Location
- Country: United States
- States: New Hampshire, Maine
- Counties: Coos, NH, Oxford, ME
- Townships: Pittsburg, NH, North Oxford, ME

Physical characteristics
- • location: Pittsburg, NH
- • coordinates: 45°8′24″N 71°6′9″W﻿ / ﻿45.14000°N 71.10250°W
- • elevation: 2,580 ft (790 m)
- Mouth: Little Magalloway River
- • location: North Oxford, ME
- • coordinates: 45°7′39″N 71°1′8″W﻿ / ﻿45.12750°N 71.01889°W
- • elevation: 1,530 ft (470 m)
- Length: 4.6 mi (7.4 km)

Basin features
- • right: West Branch

= Middle Branch Little Magalloway River =

The Middle Branch of the Little Magalloway River is a 4.6 mi river in northern New Hampshire and northwestern Maine in the United States. It is a tributary of the Little Magalloway River, located in the Androscoggin River watershed of Maine and New Hampshire.

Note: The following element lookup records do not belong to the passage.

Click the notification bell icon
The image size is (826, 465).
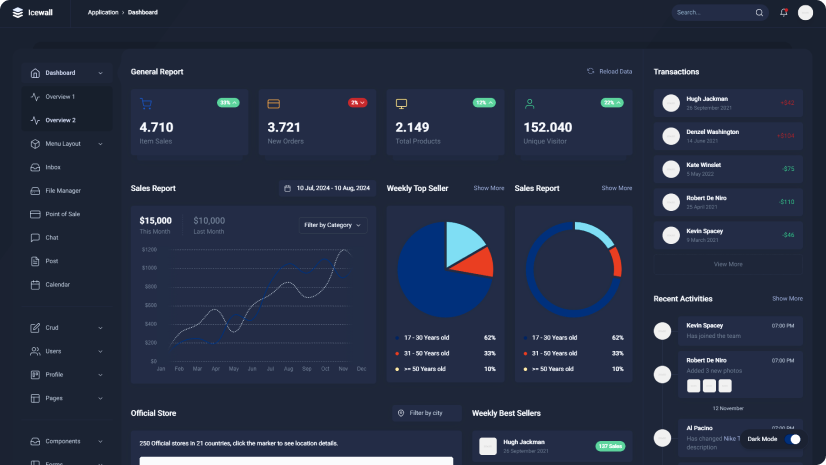(x=783, y=13)
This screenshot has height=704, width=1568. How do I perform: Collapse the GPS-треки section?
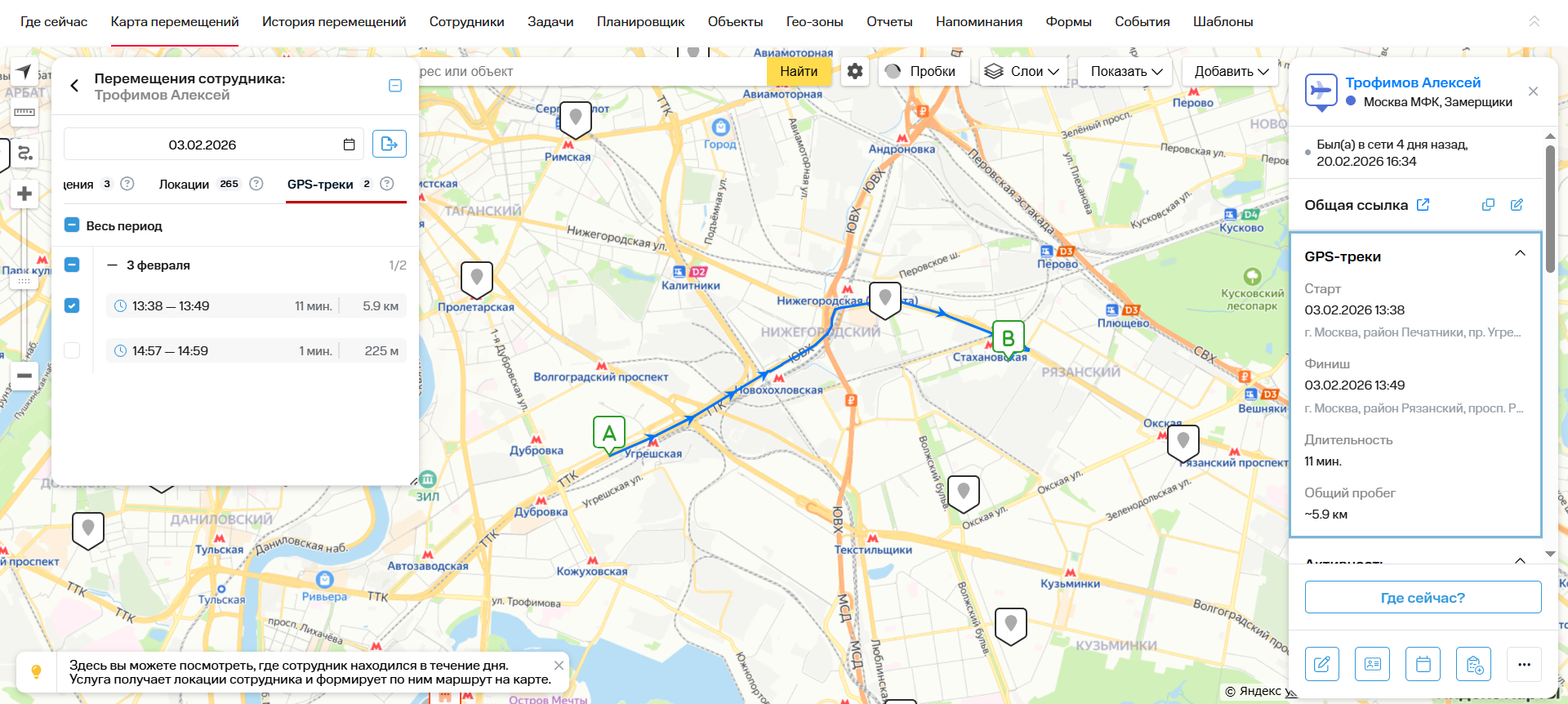[x=1520, y=254]
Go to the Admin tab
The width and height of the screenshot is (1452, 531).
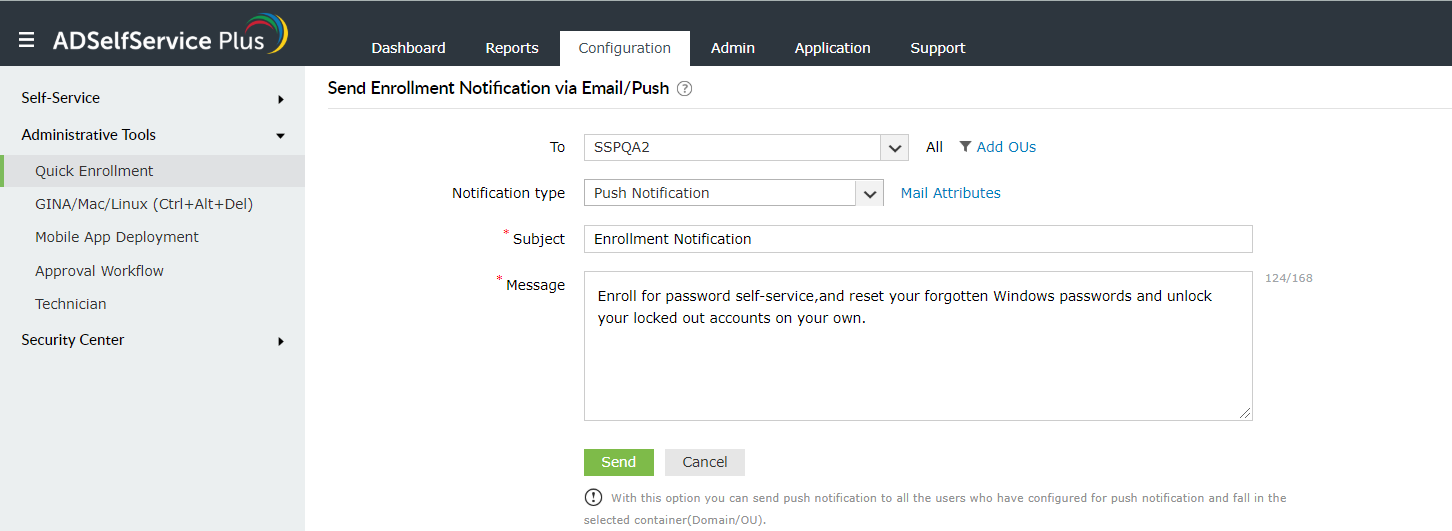pyautogui.click(x=733, y=48)
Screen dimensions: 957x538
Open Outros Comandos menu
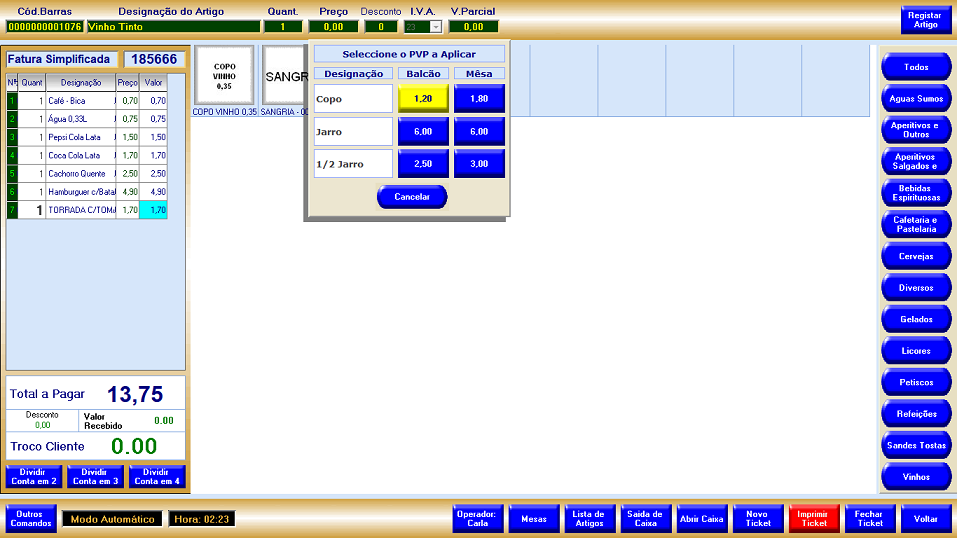[31, 518]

The river rises in Pittsburg, New Hampshire, south of 2714 ft Prospect Mountain, and flows east into Maine. The West Branch of the Little Magalloway joins the Middle Branch 0.7 mi upstream of the Middle Branch's juncture with the Little Magalloway, itself only 0.3 mi above that river's end at Aziscohos Lake.